Report focuses on objects left behind during surgery
Posted By Kinnard, Clayton & Beveridge || Oct 23, 2013
When going in for a surgery, we put our trust in the fact that these medical professionals -- being the surgeons, doctors, nurses and anesthesiologists -- know what they are doing. Many of us even take comfort in knowing these are trained professionals who have gone through many of these surgeries time and time again.
This is why it may be particularly troubling to learn there were 772 cases of objects being left behind during surgeries between 2005 and 2012. Less than 20 of these cases led to patient death, but the overwhelming majority -- 95 percent -- did lead to patients needing extended hospital stays.

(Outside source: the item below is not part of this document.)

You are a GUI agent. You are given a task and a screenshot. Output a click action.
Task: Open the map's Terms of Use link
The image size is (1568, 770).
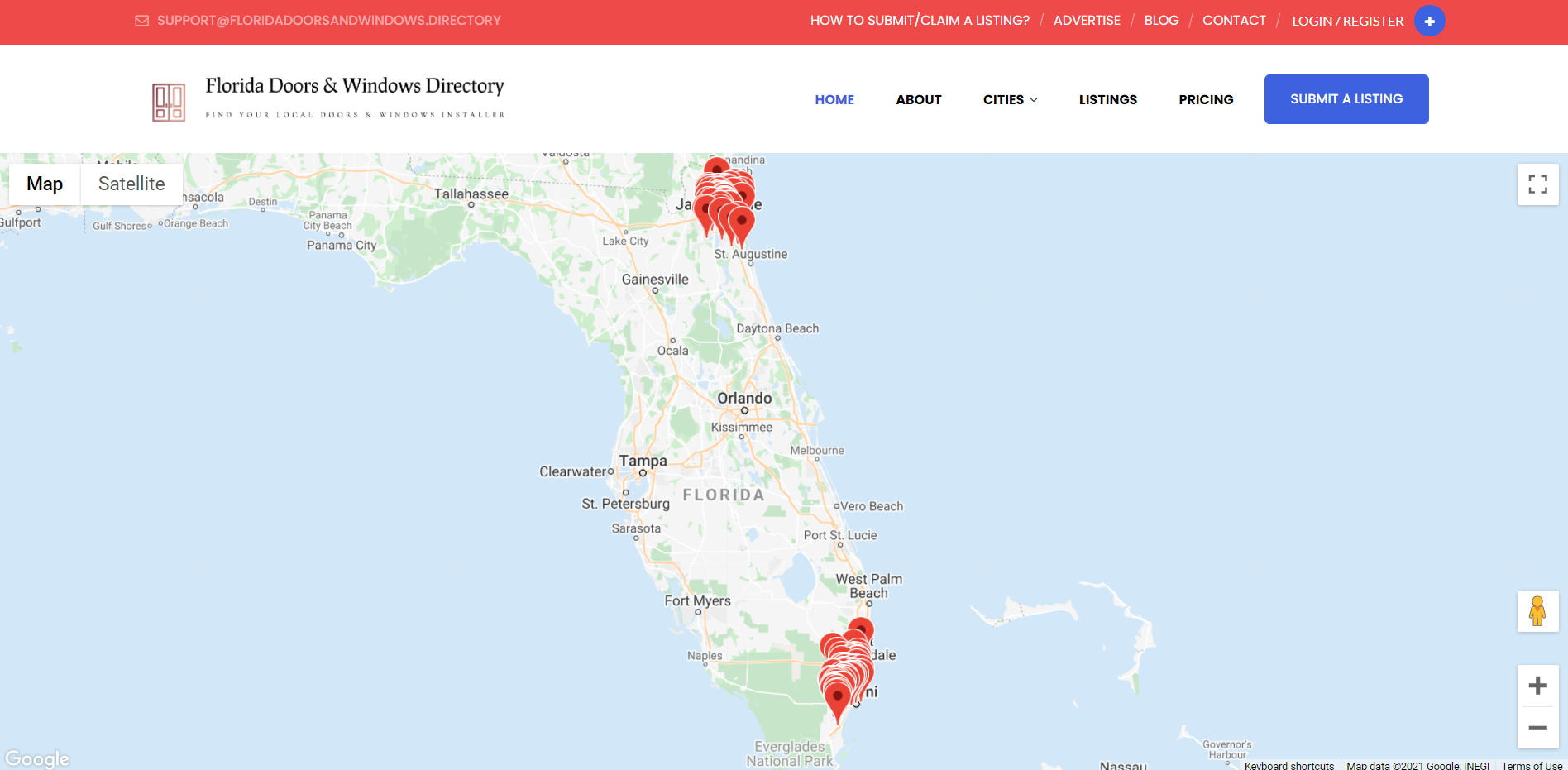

Recently, the Joint Commission published the report with these findings.
In talking about surgical errors where an object is left behind, this error is most commonly found during a routine follow-up visit or when a patient is experiencing pain or discomfort after the surgery.
In looking at what is leading to these types of errors, it is important to note that doctors and staff tend to rely on traditional methods, such as a cavity sweeps before closing up a patient and counting the tools. While effective protocols, doctors and medical staff are only human and can make mistakes. This human error is the reason behind many of the incidents involving objects left behind. In fact, according to the commission's report, in cases involving sponges being left behind, in more than 80 percent of these cases the staff really believed they counted correctly.
What this means is that more needs to be done. The Joint Commission specifically points to better communication and a culture where all staff members feel empowered to speak up when they notice an issue.
Additionally, the commission recommends adopting a more thorough counting protocol where all surgical team members are involved.